Шмулик при виде Ширли в новой юбке восхищённо ахнул, Рувик густо покраснел, а Ноам только сдавленным голосом и, заикаясь, промямлил: «Х-р-р-шо, Шир-ли… Моя сестрёнка – отличная мастерица!.. Ну, поехали, что ли…» Ренана с Ширли и близнецы забрались в большую новую машину Ирми, где уже на переднем сиденье сидел Максим, за ними на заднее сиденье втиснулись родители с Ноамом и Шилат.
Как только они оказались в «Цлилей Рина», близнецов тут же след простыл. Ренана понимающе кивнула: «Все студийцы собираются… Последние инструкции, то-сё…
Наши-то, как ты понимаешь, сейчас не поют!..» – «Ага…» Ширли опасливо пролепетала на ухо Ренане: «Я вообще-то привыкла к брюкам. Не знаю, как удастся поплясать в узкой юбке». – «Да ты что, я же глубокую складку сделала сзади! Знаю же, как мы танцуем!» – засмеялась Ренана. – «Смотри, Ренана: студийцы уже в зимнем варианте своей студийной формы?» – «Ага! Правда, красиво?» – «Очень! Даже лучше, чем летняя», – улыбнулась Ширли, глянув на близнецов и тут же увидев Цвику, а с ним рядом Нахуми.
* * *
Проследив за направлением взгляда подруги, Ренана обратила её внимание на двух светлорыжих мужчин рядом с Цвикой и Нахуми: «А это – смотри! – твои дядюшки, Арье и Амихай. А вот, смотри, Тили, жена Арье…» – «Да, я узнала. А где жена Амихая? Я её вообще не помню…» – «Дома, наверно… Она вообще не ходит на эти концерты, тем более, сейчас: она ждёт четвёртого… – не глядя, буркнула Ренана.
– Пошли, поздороваемся, заодно и снова познакомишься!» Значительно позже, после возобновления тесного общения с роднёй матери, Ширли заметила, что мамины младшие братья чертами лица, цветом глаз и волос очень похожи друг на друга. При этом старший Арье – немного выше ростом, плотнее, и вообще выглядит солиднее худенького, подвижного Амихая, который даже показался Ширли похожим на мальчика-подростка. Но главное отличие: лицо Амихая было до того густо усыпано рыжими веснушками, что казалось смуглым, особенно рядом с тронутым трогательной россыпью светлых веснушек лицом Арье.

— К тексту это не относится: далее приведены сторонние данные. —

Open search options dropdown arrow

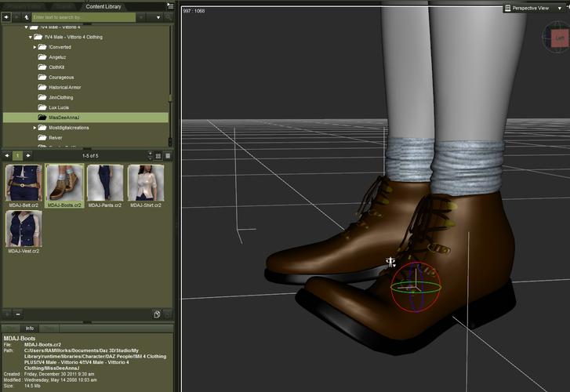(159, 16)
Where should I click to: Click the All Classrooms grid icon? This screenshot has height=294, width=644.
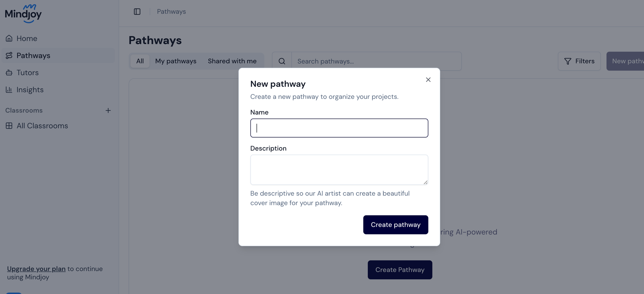point(9,126)
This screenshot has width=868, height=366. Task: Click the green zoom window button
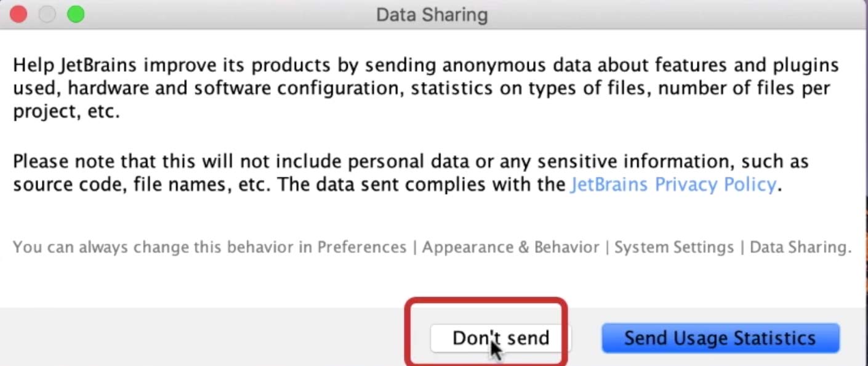(x=76, y=14)
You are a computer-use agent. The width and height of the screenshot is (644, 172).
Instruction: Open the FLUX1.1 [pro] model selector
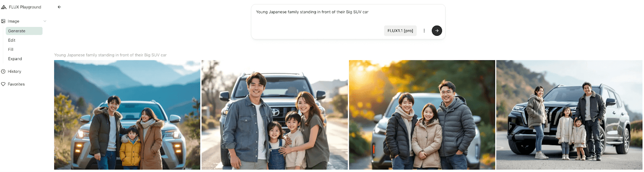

Между женой Арье, Тили, и Амихаем робко прижимался к отцу очень похожий на него маленький, лет 5-6-и, мальчик. Это был его младший сынишка Идо, с такими же грустными выразительными голубыми глазами, светло-рыжими волосами под тёмной кипой, его лицо точно так же, как у отца, густо усыпано рыжими веснушками. Дочь Амихая 8-летняя Лиора, на первый взгляд, казалась похожей на старшего брата – такая же черноглазая и темнокудрая, но на её лице не было ни единой веснушки.
Она кинула на Ширли «по-девчоночьи» кокетливый взгляд и продолжила оживлённо болтать с сыновьями Арье 9-летним Эйтаном и 7-летним Иланом. Тили, с миловидного лица которой, казалось, никогда не сходит ласковая улыбка, держала на руках двухлетнюю Сигалит, в отличие от жгуче-чёрных средних братишек, похожую на старшего брата Цвику.
«Да, племянница, выросла ты, ничего не скажешь», – улыбнулся Арье. Амихай только смущённо кивнул и обвёл рукой стоящих вокруг детей: «Наши дети, твои кузены!» Цвика тут же вмешался и представил Ширли своих младших братьев и сестрёнку.
Нахуми кивком указал на своих младших сестру и брата, пробормотав их имена, и тут же потянул Цвику в толпу студийцев: «Пошли, тебе пора…» Амихай снова кивнул Ширли и пробормотал: «Ну, ещё увидимся… Сидеть, наверно, будем рядом…» – и двинул за старшим сыном, следом за ними – Арье.
Ренана показала подруге приближающуюся к ним сестру Рути, Морию, и её мужа-альбиноса Эльяшива. Они пришли всей семьёй – с двухмесячной дочкой и двумя старшими девочками, на вид 2 и 3 лет. Они устроились между Доронами и братьями Мории.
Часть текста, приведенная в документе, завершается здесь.